- Release poster
- Directed by: Ishan Shrivedi
- Starring: Reeth Mazumder; Manav Kaul; Johnny Baweja; Puru Chibber; Vasundhara Kaul; Tanvi Vyas;
- Music by: Bapi-Tutul Ikka Arko Amjad Nadeem
- Production company: Let’s Ring The Bell Productions
- Release date: 24 June 2016;
- Running time: 111 minutes
- Country: India
- Language: Hindi

= A Scandall =

A Scandall is a 2016 Indian Hindi-language erotic murder mystery film directed by Ishan Shrivedi and starring Reeth Mazumder, Manav Kaul, Johnny Baweja, Puru Chibber, Vasundhara Kaul and Tanvi Vyas.

== Plot ==
A group of friends wants to make a film when an issue arises.

== Cast ==
- Reeth Mazumder as Koya
- Manav Kaul as Manav
- Johnny Baweja as Vidhu
- Puru Chibber as Prabal
- Vasundhara Kaul as Asmi
- Tanvi Vyas as Anshu
- Sareh

== Production ==
Johnny Baweja, cousin of Harman Baweja made his debut with this film. This film marks the feature film debut of Sareh, who acted in a few television shows. The film was given an A certificate with some scenes edited out and some audio muted.

== Soundtrack ==
The music for the film is composed by Ikka, Arko, Amjad Nadeem.

Track listing
| No. | Title | Lyrics | Music | Singer(s) | Length |
|---|---|---|---|---|---|
| 1. | "Long Night" | Intense | Ikka Singh, Arko | Shivangi Bhayana, Ikka Singh | 4:01 |
| 2. | "Labon Se" | Sameer Anjaan | Amjad Nadeem | Jubin Nautiyal, Sukriti Kakar | 3:55 |
| 3. | "Labon Se 2.0" | Sameer Anjaan | Amjad Nadeem | Jubin Nautiyal, Shivranjani Singh | 3:55 |
| Total length: |  |  |  |  | 11:03 |

== Release and reception ==
The film was not screened in multi-screen theatres and only survived off of word of mouth.

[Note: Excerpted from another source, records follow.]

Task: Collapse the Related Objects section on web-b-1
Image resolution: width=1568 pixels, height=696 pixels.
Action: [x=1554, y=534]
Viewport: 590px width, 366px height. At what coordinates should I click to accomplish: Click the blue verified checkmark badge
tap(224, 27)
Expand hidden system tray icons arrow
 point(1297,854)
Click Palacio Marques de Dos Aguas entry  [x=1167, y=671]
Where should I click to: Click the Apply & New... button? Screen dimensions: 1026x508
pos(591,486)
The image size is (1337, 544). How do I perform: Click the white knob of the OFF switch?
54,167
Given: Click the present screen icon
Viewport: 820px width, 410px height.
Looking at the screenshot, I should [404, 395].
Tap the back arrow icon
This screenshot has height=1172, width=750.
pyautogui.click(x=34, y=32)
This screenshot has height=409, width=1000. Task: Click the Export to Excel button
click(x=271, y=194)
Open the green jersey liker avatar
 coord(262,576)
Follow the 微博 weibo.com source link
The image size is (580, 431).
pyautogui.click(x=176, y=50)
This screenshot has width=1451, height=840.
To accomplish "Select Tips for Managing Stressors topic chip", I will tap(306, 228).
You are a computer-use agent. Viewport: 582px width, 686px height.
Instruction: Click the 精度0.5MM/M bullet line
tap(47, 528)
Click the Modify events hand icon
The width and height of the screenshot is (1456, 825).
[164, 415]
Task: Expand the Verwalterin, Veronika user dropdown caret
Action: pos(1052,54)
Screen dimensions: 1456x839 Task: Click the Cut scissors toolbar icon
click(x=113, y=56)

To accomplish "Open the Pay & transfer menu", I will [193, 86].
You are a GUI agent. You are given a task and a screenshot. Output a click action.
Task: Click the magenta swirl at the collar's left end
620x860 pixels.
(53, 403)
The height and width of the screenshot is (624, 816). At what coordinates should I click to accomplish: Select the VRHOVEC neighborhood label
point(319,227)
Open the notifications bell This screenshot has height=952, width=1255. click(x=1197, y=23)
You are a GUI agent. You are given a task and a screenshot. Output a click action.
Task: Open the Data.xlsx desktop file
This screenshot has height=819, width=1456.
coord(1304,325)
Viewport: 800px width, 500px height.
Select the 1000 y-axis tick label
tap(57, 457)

A critic from The Times of India rated the film 1 1/2 out of 5 stars and wrote that "The forced love triangle replete with inconsequential kissing scenes and steamy songs is unnecessary. The film tries to bite off more than it can chew". A critic from IANS wrote that "the film is amateurishly handled and although a mish-mash of genres it definitely tilts towards sleaze". A critic from Cinestaan wrote that "On the whole, A Scandall scandalizes you with the complete absence of logic".